__PROMPT A__: Could you repeat the data entries word for word, from the line containing "Open the Analyzers panel in right sidebar" through the line containing "will pyautogui.click(x=35, y=138).", with both of those lines included?

Switzerland: La vie en Suisse

Exhausted, elated, and simultaneously overwhelmed, I made it to Switzerland. A thrilling adventure in a place so far from the comforts of my family and friends, this semester has been a whirlwind already! It’s so hard to fathom the thought that I’ve been here in Fribourg for over a month now… Needless to say, my blog posts have been confined to my journal for the past few weeks, but now marks the turning point — in the following few paragraphs you will find an update on the many whimsical and wonderful peculiarities of Switzerland that have been revealed to me thus far, with a promise for more frequent updates in the near future! 🙂

After several visa issues, I was wondering whether I would ever make it to the elusive “study abroad semester” that had been on the horizon for four years. When I finally stepped off the plane in Geneva, I was welcomed with the French “Bienvenue!” and it hit me… I had made it to Switzerland.

bienvenue

For years I had been studying the French language with dreams of one day being able to speak like a native. Now was my chance! What was an initial sense of thrill quickly turned into terror when I realized speaking French proficiently is not as simple as it appears. Nevertheless, I am determined to abandon my fears and immerse myself in the cultures and customs of this beautiful country.

__Data entries__:
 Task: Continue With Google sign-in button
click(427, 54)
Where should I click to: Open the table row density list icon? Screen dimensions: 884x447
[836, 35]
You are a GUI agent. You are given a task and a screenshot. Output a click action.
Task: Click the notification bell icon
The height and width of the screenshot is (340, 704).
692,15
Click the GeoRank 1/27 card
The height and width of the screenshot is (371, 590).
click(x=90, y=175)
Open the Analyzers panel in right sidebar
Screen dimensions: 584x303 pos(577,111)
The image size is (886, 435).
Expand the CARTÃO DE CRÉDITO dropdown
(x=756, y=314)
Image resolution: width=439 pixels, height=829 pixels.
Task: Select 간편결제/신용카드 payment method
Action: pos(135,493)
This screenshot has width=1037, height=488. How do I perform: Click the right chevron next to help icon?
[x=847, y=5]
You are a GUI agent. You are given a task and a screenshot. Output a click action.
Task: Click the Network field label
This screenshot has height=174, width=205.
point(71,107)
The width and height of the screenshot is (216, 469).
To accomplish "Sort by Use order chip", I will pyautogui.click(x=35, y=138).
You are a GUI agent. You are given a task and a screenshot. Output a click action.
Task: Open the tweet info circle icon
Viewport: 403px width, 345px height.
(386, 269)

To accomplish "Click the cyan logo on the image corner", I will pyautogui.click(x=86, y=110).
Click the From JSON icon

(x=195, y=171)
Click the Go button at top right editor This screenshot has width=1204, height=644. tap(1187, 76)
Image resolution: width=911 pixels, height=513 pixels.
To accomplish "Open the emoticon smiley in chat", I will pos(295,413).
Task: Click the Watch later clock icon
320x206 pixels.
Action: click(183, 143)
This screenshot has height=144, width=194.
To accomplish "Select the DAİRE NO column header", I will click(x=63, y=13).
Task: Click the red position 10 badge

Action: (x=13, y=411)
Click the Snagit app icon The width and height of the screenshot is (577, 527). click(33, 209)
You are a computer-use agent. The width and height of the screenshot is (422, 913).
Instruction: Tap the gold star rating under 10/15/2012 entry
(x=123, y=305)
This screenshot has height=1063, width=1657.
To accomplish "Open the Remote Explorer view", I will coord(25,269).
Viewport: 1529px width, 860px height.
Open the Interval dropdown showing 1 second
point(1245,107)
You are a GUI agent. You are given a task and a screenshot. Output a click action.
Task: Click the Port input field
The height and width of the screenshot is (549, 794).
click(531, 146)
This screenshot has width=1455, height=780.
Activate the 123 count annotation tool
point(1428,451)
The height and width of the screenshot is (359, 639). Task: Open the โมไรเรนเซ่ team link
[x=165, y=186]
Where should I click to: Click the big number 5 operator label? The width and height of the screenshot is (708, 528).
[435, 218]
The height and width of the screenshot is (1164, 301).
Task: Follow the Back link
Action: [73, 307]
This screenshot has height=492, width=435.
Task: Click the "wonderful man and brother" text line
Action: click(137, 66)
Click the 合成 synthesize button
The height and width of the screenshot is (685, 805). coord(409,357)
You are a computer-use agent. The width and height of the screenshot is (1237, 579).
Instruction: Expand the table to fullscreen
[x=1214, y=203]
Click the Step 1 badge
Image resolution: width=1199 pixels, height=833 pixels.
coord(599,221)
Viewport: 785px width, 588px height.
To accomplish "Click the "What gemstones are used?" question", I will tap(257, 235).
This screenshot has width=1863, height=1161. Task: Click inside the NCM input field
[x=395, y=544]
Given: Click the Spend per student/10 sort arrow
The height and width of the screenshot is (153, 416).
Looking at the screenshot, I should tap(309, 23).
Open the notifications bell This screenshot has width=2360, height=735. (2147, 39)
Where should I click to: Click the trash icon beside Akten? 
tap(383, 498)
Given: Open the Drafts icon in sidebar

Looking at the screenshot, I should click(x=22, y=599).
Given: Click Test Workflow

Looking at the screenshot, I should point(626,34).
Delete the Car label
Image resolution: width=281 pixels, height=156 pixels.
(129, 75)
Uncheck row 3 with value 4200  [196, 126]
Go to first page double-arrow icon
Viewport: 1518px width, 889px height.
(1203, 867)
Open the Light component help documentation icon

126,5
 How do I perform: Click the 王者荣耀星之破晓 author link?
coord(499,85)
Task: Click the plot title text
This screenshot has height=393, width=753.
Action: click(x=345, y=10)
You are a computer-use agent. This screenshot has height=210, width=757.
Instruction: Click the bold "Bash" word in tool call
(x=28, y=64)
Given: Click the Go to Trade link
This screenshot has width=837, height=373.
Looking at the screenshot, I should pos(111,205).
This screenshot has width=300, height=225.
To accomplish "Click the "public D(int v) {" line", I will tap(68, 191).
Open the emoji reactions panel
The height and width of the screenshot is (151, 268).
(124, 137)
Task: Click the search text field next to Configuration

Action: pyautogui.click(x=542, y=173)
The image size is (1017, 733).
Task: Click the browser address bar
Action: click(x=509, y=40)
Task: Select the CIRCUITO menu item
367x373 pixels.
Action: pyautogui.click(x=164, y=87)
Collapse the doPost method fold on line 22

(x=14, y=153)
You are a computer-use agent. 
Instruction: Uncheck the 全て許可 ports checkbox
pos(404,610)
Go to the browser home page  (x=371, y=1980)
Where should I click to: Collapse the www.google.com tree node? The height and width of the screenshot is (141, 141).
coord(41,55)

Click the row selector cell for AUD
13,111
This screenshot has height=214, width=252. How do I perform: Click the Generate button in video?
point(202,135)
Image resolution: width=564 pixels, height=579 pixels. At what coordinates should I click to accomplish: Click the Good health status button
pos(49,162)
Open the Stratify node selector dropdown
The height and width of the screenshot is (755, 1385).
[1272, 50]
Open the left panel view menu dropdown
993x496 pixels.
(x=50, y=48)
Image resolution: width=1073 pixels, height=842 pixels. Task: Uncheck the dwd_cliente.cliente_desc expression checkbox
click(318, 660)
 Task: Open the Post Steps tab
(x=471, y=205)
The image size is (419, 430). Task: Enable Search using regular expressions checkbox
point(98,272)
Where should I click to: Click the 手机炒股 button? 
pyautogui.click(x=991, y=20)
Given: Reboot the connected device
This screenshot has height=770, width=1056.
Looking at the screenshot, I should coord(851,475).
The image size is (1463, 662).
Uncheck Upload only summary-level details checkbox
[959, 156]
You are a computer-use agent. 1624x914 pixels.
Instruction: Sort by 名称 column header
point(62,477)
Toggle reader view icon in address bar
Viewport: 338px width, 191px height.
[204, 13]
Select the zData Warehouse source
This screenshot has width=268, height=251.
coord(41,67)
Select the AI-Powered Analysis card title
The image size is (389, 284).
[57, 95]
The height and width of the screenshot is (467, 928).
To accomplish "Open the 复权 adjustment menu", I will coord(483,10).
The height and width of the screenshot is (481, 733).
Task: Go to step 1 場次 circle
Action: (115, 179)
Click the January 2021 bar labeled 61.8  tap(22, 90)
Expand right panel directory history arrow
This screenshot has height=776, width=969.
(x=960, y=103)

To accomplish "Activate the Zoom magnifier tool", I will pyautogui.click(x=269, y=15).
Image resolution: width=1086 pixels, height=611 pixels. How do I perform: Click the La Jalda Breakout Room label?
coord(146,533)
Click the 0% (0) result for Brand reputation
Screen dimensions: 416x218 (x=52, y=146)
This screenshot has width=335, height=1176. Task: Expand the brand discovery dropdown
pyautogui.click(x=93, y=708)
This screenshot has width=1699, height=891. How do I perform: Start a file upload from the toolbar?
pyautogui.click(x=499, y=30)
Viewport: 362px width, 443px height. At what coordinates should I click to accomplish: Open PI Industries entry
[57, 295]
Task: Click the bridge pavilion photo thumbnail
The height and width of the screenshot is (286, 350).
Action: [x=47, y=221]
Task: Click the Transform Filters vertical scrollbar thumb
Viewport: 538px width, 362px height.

__PROMPT B__: Can you carry on the Switzerland study-abroad blog post from its last sentence?

__REPLY A__:
Open the Analyzers panel in right sidebar
Screen dimensions: 584x303 pos(577,111)
The image size is (886, 435).
Expand the CARTÃO DE CRÉDITO dropdown
(x=756, y=314)
Image resolution: width=439 pixels, height=829 pixels.
Task: Select 간편결제/신용카드 payment method
Action: pos(135,493)
This screenshot has width=1037, height=488. How do I perform: Click the right chevron next to help icon?
[x=847, y=5]
You are a GUI agent. You are given a task and a screenshot. Output a click action.
Task: Click the Network field label
This screenshot has height=174, width=205.
point(71,107)
The width and height of the screenshot is (216, 469).
To accomplish "Sort by Use order chip", I will pyautogui.click(x=35, y=138).

__REPLY B__:
During the first three weeks that I was here, I was enrolled in a French intensive course at The University of Fribourg. During the course we were taught “How to be Swiss.”

Rule 1: Do NOT jaywalk. It will result in a fine from the police and there is a high likelihood that you will be run over. That being said, if you do cross at the “passage piéton”(aka crosswalk) the cars will stop for you, even though it may seem like they won’t.

Rule 2: You have to use the prescribed garbage sack to dispose of your trash. For instance, my apartment is in the town of Givisiez and we have to buy “Givi’sacs” for our trash. Key word: buy (if you didn’t already know, Switzerland is expensive).

Rule 3: Quiet and peaceful living is a lifestyle here — and you must not disturb this lifestyle. The quiet hours from 10 P.M. – 7 A.M. are strictly enforced and it is even recommended that you not flush the toilet or take a shower during this time. It is also considered “disturbing the peace” and is a fineable offense if you decide to do your recycling during these hours or on a Sunday. The clinking of the glass bottles against the metal tin of the recycling bins is just too bothersome, I suppose.

Rule 4: Cheese is a staple. As is chocolate (usually of the milk variety). As is bread. It is a part of life, so accept it. That being said — expect to see cows often.

Rule 5: BE ON TIME. No exceptions. The bus will leave you. The class will start without you. It is a fact. Remember — Switzerland is the land of watches after all.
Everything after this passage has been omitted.